▶ _Exercise_
If a line in the entries below contains "Sort", copy it.

▶ _Data supplied_
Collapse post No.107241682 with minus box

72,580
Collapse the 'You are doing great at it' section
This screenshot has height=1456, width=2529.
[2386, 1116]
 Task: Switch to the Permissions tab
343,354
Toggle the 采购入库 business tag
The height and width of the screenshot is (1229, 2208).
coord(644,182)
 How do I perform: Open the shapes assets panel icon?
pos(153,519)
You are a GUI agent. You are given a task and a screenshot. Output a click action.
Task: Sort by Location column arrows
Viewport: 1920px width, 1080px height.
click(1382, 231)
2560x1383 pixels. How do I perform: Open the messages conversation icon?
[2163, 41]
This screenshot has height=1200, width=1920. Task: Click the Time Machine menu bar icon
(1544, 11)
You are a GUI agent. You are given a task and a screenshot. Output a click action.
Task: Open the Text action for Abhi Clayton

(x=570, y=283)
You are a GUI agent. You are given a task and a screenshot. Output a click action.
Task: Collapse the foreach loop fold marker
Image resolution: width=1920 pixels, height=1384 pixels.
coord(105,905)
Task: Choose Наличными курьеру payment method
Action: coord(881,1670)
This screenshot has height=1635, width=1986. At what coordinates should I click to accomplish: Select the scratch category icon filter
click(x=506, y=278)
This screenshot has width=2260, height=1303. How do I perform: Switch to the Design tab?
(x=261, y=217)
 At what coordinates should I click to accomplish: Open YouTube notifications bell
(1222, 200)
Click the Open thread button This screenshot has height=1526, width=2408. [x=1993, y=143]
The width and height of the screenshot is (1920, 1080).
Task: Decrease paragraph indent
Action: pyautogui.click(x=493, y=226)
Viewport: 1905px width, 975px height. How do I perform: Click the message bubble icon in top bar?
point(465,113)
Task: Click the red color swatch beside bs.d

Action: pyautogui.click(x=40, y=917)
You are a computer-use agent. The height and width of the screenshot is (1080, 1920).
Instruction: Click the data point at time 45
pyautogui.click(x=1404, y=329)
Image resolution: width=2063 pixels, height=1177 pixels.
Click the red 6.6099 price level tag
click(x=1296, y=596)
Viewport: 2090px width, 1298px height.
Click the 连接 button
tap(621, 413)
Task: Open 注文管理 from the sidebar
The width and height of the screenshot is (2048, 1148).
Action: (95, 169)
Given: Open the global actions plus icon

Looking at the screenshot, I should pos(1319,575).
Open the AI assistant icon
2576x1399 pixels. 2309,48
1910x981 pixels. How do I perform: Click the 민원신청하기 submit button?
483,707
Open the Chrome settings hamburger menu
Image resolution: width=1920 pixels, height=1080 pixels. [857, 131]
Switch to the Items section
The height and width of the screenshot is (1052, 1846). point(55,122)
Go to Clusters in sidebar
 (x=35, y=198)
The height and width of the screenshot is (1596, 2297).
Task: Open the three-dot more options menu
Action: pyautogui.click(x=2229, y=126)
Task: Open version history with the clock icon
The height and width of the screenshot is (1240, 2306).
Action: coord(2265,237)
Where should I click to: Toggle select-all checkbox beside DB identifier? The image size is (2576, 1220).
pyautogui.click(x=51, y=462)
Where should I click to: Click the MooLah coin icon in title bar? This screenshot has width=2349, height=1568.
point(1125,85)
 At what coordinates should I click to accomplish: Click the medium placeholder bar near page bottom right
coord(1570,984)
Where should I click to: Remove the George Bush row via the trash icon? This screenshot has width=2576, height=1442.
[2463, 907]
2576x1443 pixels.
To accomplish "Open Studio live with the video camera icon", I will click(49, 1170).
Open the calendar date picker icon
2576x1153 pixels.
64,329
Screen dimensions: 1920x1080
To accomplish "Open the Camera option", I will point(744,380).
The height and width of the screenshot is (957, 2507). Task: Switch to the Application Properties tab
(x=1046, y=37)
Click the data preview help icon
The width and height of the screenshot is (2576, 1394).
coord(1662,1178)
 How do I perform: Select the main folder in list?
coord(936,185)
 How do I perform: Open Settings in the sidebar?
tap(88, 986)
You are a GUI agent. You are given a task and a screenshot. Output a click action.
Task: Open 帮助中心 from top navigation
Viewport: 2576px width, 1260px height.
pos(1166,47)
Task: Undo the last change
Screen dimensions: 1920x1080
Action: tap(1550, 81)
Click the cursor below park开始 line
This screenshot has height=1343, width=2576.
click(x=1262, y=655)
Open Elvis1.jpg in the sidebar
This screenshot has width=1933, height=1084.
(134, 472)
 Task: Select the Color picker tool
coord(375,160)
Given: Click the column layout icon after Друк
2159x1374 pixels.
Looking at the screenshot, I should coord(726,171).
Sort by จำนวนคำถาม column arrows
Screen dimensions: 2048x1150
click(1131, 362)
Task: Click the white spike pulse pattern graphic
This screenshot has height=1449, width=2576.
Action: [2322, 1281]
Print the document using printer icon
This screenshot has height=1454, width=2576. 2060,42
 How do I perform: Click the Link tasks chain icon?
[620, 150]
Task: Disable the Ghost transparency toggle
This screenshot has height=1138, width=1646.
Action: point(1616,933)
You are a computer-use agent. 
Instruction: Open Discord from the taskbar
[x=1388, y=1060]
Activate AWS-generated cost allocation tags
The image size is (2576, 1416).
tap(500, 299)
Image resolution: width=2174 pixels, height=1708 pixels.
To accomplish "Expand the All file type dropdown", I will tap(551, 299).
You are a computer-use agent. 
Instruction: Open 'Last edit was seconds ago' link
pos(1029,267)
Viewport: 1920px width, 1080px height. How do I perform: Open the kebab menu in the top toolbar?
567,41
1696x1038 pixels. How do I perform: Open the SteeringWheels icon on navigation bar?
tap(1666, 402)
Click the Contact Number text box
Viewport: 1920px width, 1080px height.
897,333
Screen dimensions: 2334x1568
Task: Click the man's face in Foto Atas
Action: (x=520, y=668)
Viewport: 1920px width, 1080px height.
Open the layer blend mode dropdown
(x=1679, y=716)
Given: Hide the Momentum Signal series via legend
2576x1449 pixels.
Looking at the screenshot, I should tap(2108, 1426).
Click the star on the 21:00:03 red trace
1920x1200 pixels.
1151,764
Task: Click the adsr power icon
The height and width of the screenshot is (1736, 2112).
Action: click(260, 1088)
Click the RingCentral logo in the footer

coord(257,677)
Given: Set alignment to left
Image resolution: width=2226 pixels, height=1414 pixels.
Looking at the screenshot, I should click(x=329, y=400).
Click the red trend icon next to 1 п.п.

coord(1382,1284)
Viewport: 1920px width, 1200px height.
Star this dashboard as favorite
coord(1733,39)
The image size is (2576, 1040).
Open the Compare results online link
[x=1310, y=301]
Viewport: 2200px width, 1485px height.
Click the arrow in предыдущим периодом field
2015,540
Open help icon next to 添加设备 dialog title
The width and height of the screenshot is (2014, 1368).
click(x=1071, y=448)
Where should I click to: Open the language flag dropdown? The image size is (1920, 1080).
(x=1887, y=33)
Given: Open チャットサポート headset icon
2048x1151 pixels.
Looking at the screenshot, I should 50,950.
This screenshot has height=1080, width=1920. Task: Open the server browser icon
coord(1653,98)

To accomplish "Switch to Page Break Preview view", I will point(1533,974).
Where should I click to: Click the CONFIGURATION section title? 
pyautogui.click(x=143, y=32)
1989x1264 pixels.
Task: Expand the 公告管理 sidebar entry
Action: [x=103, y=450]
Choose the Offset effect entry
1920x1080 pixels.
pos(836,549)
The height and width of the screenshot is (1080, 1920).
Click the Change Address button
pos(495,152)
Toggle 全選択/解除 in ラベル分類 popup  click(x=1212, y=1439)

▶ _Solution to this problem_
Task: Sort by Location column arrows
Sort by จำนวนคำถาม column arrows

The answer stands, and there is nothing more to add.